Tournage à Bollywood
Après moult reports impromptus, faux-plans, lapins. L’organisation indienne a fini par porter ses fruits.
Le vendredi, à midi précis, euh… disons une heure… Je suis là dans 20 minutes…
Bref 15 h 30 ! Départ de Pune pour Mumbai.
Le long voyage en 4*4 AC (prononcer « Hey, See ! », ça veut dire avec la clim et c’est toujours signe de grand luxe en Inde) me permet de découvrir les paysages magnifiques du Maharashtra que j’avais seulement devinés lors de mon arrivée de nuit à Pune. Des montagnes arides, des villages de partout, des gosses, des vaches sacrées : l’Inde, la vraie ! Il me permet aussi de rencontrer Michael, le Hard Rockeur de Téhéran, ainsi que Harmad et Hassen, trois « sexy boys » iraniens. Beaucoup d’Iraniens viennent étudier en Inde et notamment à Pune. Le farsi et l’hindi étant des langues voisines, les Iraniens s’intègrent assez facilement dans le système scolaire indien.
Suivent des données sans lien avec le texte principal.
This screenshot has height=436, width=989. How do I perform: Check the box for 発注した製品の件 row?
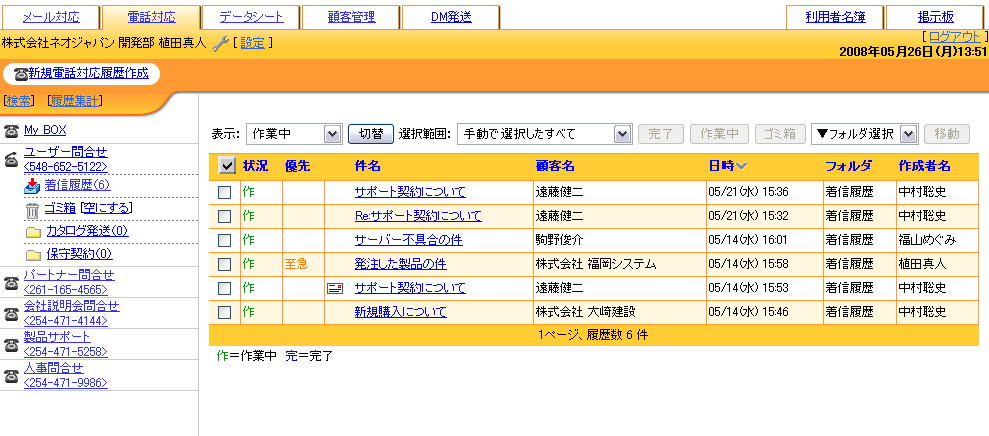pos(225,264)

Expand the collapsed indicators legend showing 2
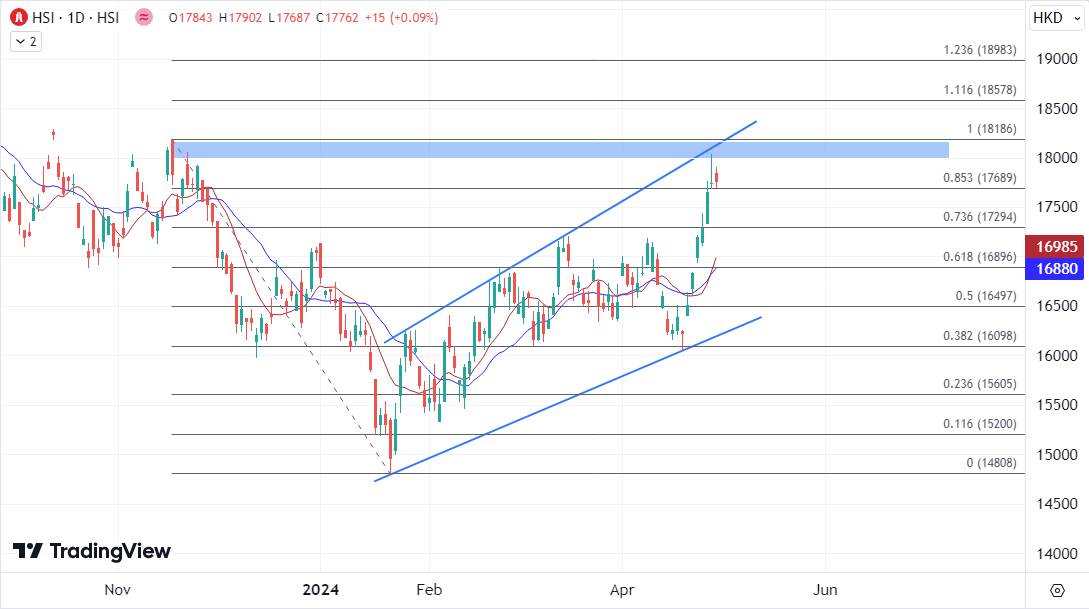(x=25, y=41)
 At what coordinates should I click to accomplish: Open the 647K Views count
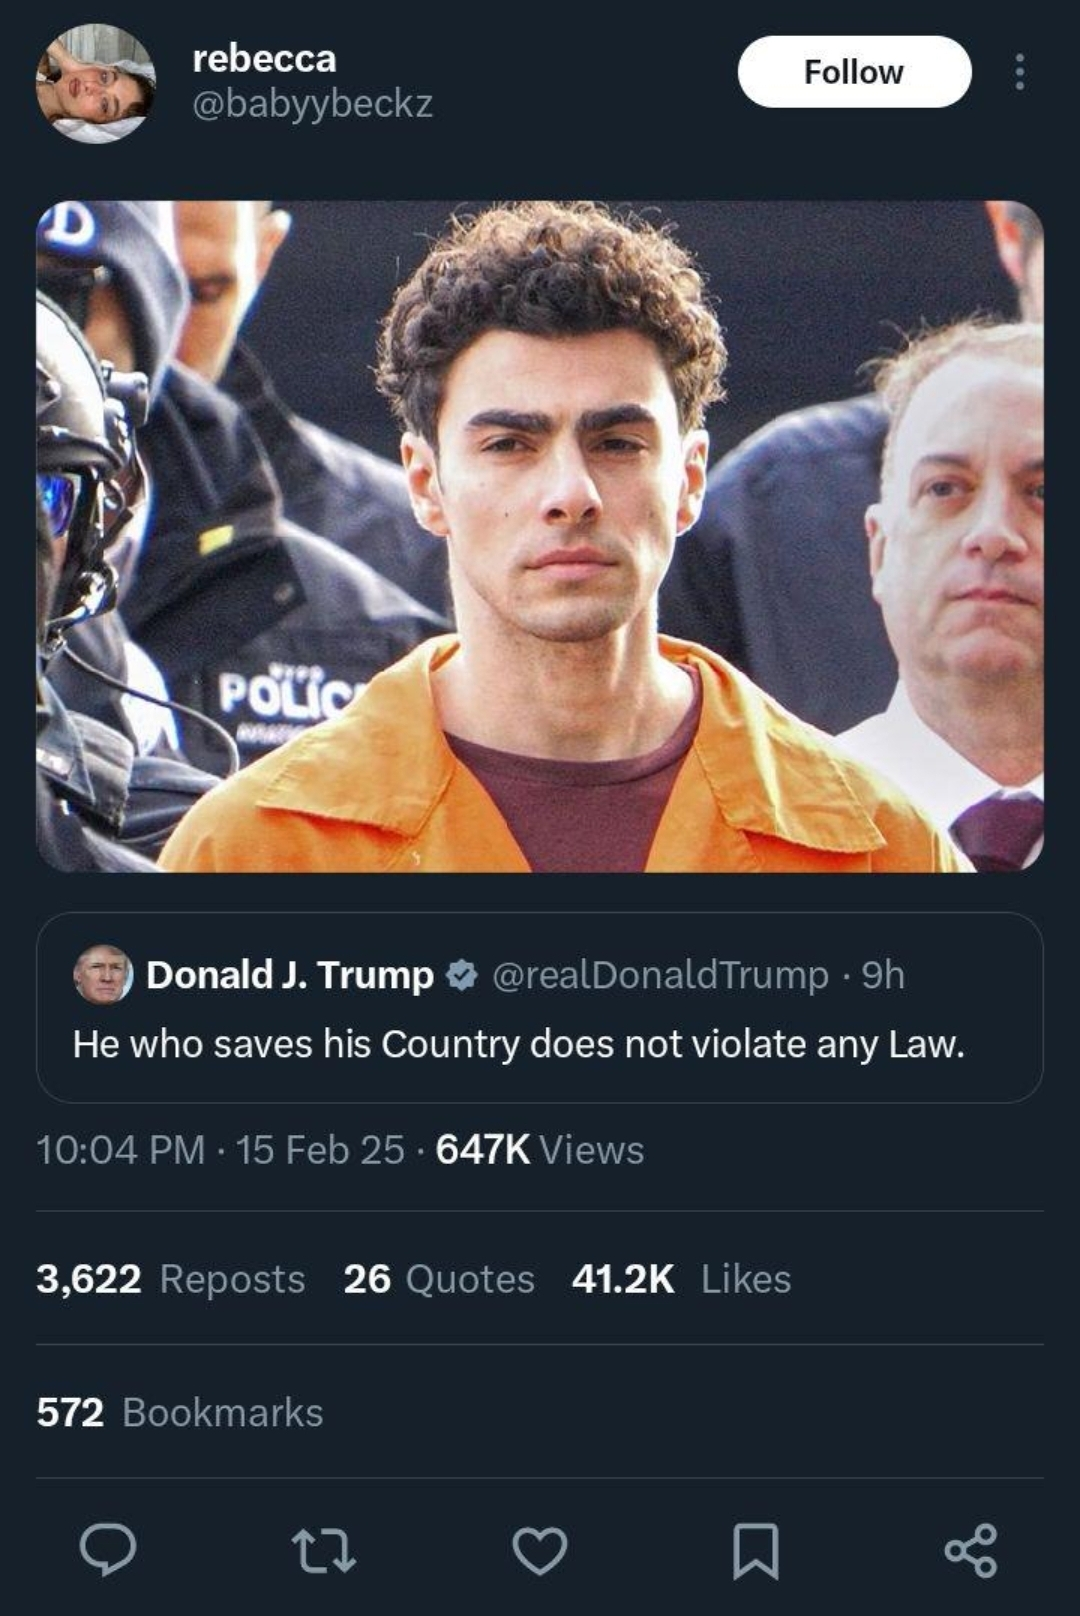[x=540, y=1150]
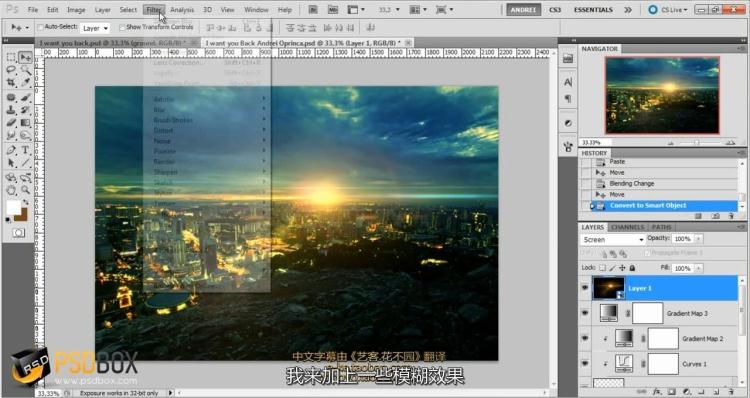Select the Crop tool
This screenshot has height=398, width=750.
[11, 83]
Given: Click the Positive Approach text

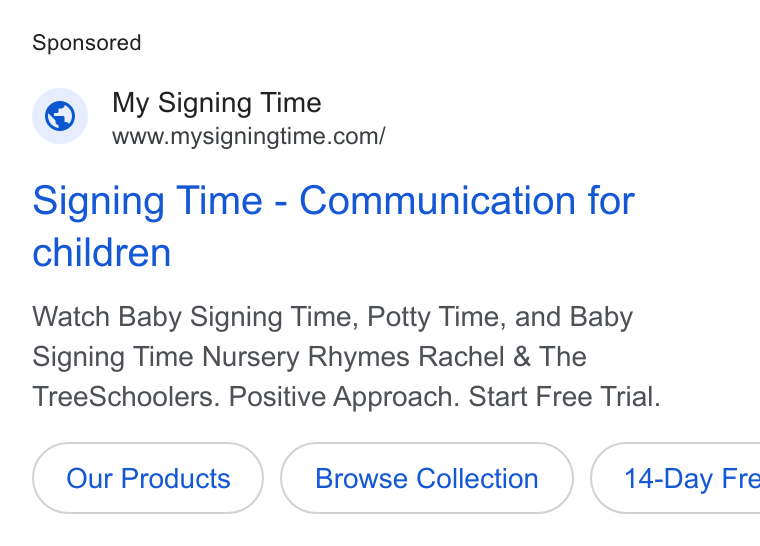Looking at the screenshot, I should pos(344,397).
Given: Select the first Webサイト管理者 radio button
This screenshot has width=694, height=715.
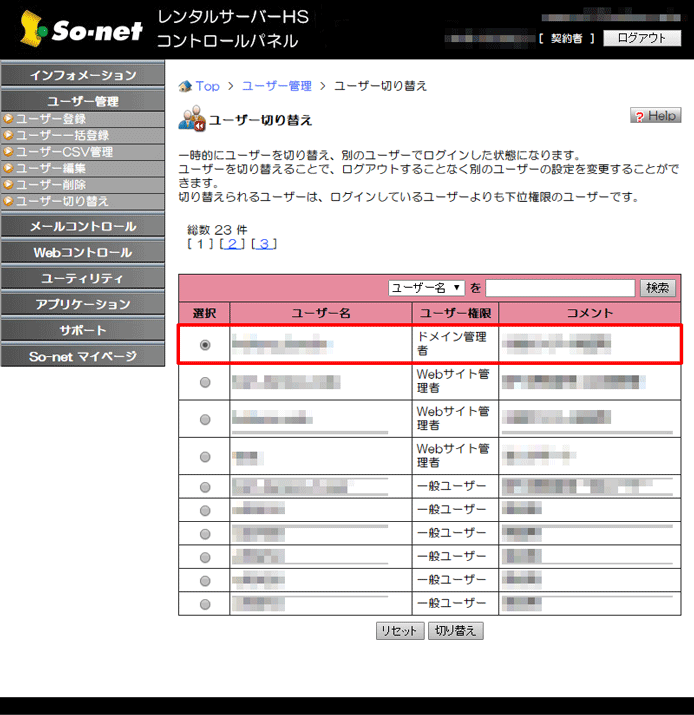Looking at the screenshot, I should 205,382.
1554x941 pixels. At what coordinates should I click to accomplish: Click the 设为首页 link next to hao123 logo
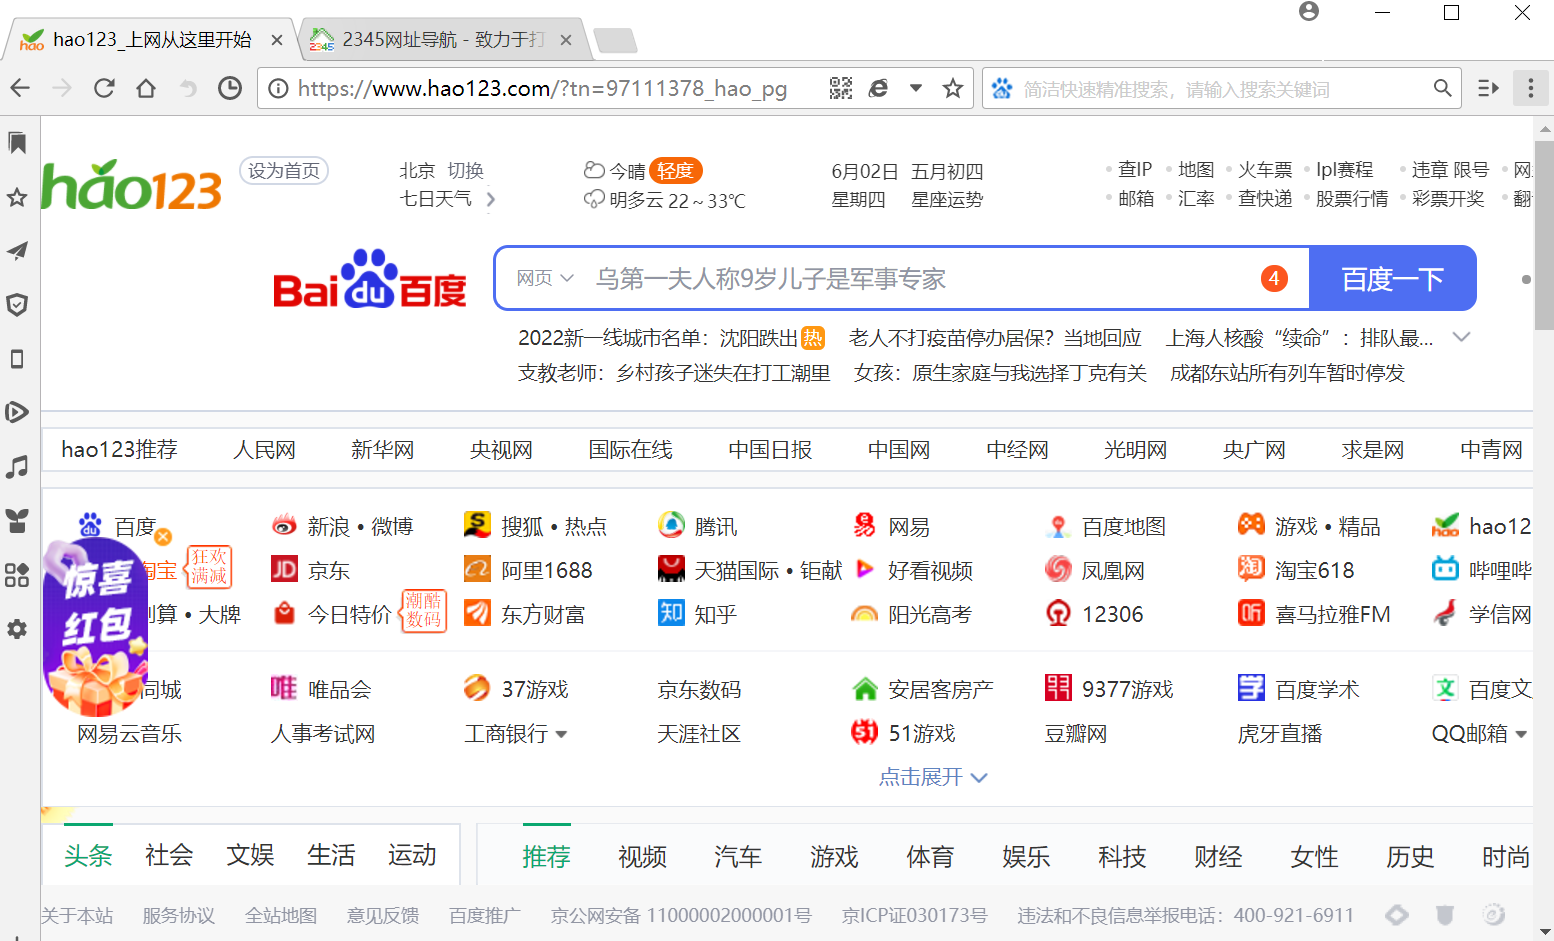283,170
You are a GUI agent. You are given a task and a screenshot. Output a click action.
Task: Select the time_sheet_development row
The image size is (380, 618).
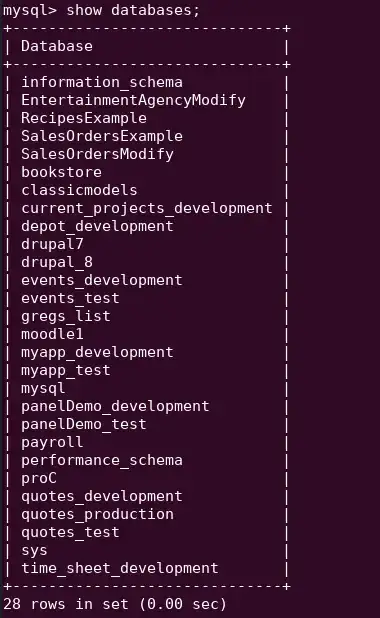(120, 569)
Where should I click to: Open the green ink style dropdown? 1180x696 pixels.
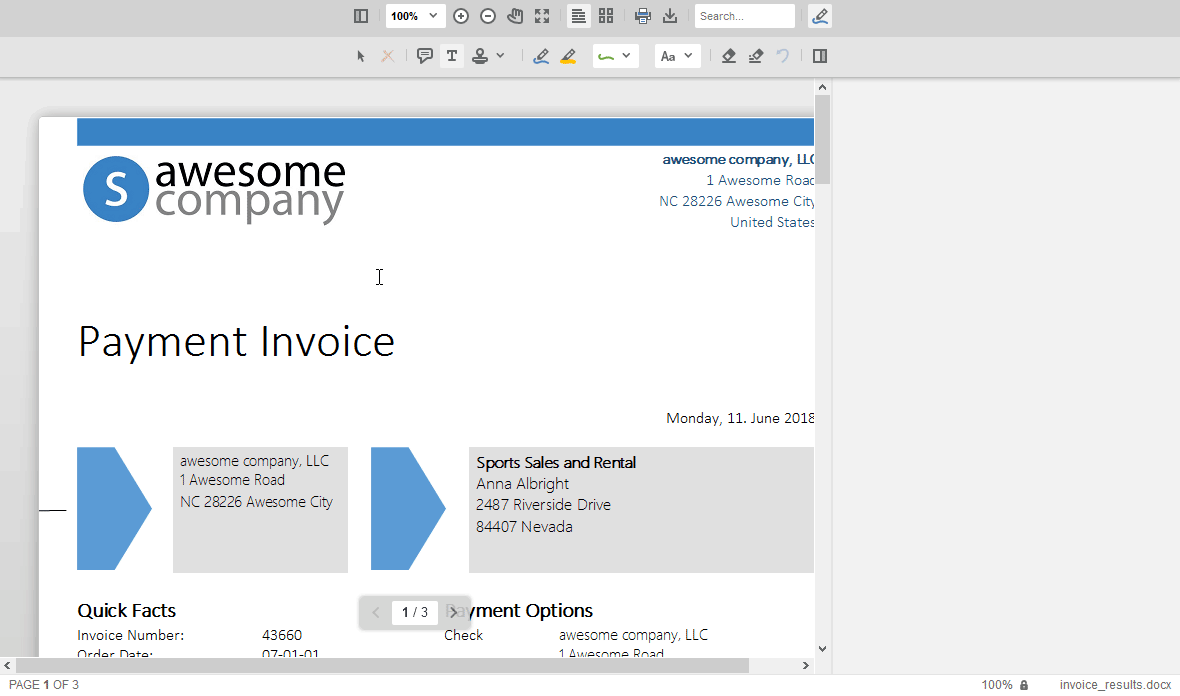(x=616, y=56)
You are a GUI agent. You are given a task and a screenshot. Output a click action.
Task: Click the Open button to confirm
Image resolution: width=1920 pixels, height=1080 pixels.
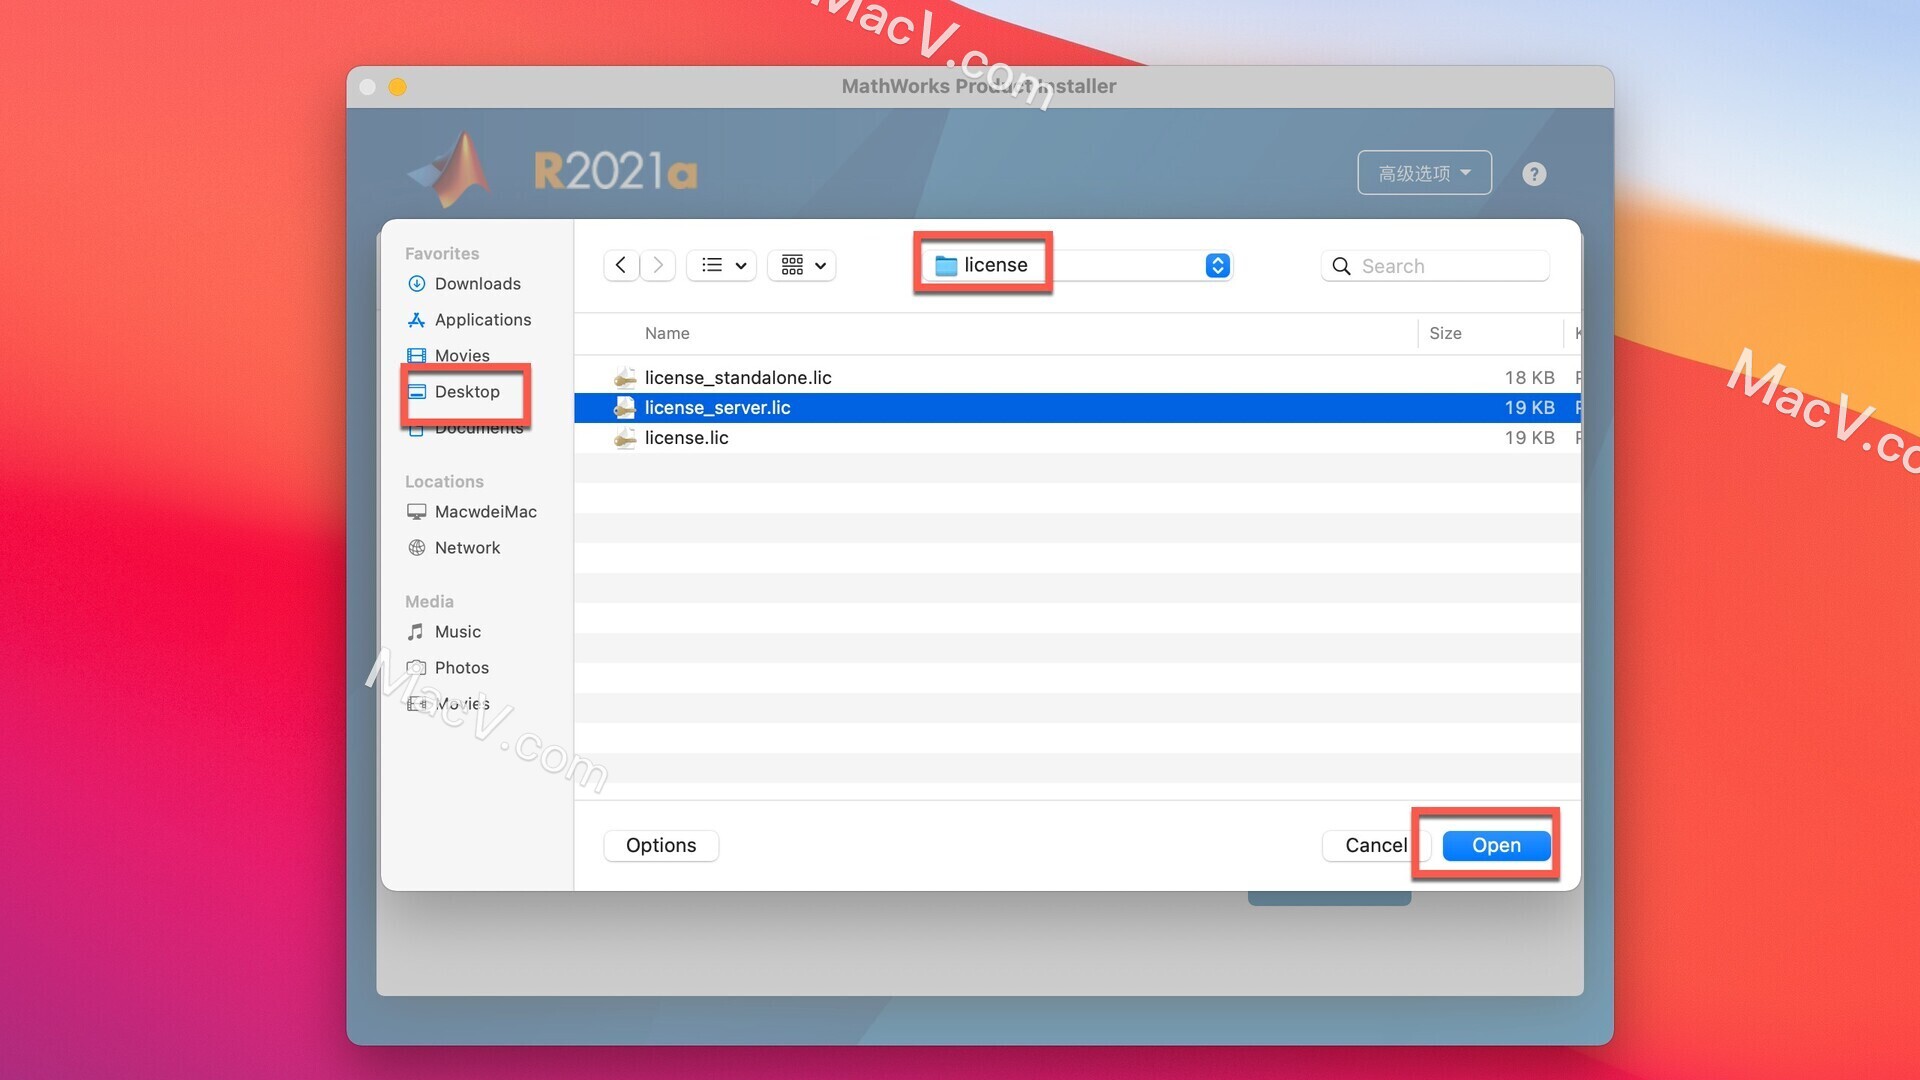pos(1497,845)
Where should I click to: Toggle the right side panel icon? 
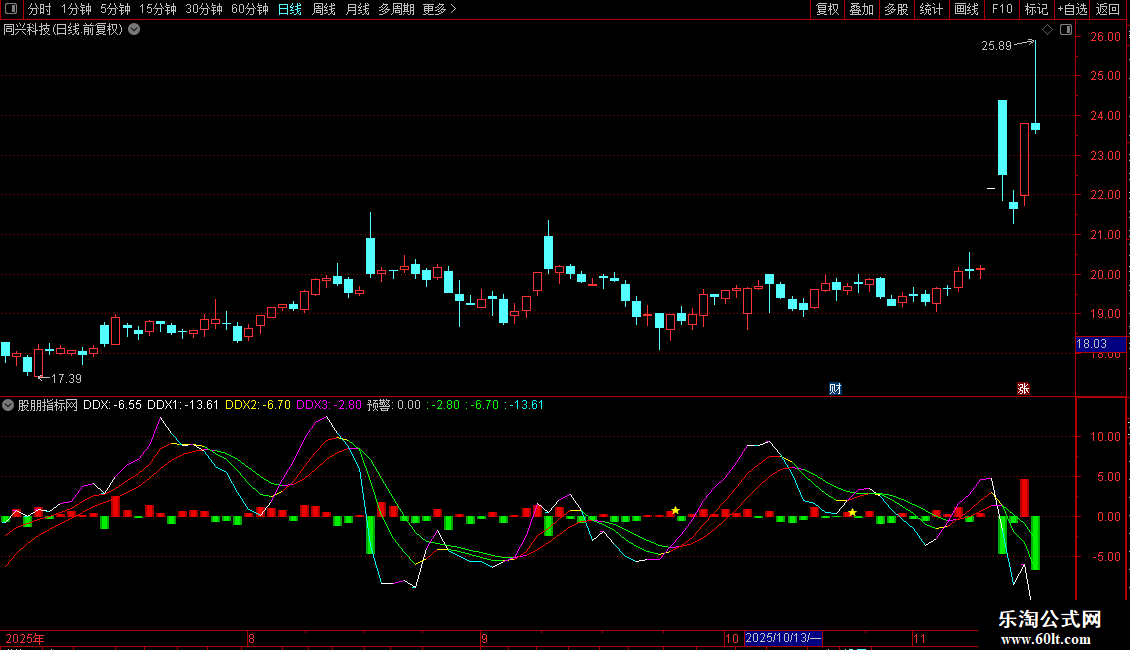pos(1066,30)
L’hôtel est loin d’être un palace mais les chambres sont équipées de l’A.C, ce qui est un luxe plus qu’appréciable dans la chaleur torride de Mumbai.
Regroupés dans une chambre autour d’un petit Shillom et d’une guitare, nous discutons de nos pays respectifs. Michael est atterré par les énormes clichés que je lui assène sur l’Iran. Il me fait remarquer que CNN a bien fait son travail de propagande, que les Iraniens ne sont pas des Arabes, que beaucoup sont chrétiens ou athées, qu’ils sortent avec des filles avant le mariage, boivent de l’alcool et écoutent de la musique américaine…
Enfin, à Téhéran et en cachette seulement.
Le lendemain, trop tôt, nous nous rendons à The Retreat, Bollywood. La route est en bon état, les villas somptueuses sont entourées de barbelées et surveillées par des milices armées, les panneaux publicitaires de la compagnie pétrolière Gulf Oil nous souhaitent la « bienvenue dans le meilleur des mondes »…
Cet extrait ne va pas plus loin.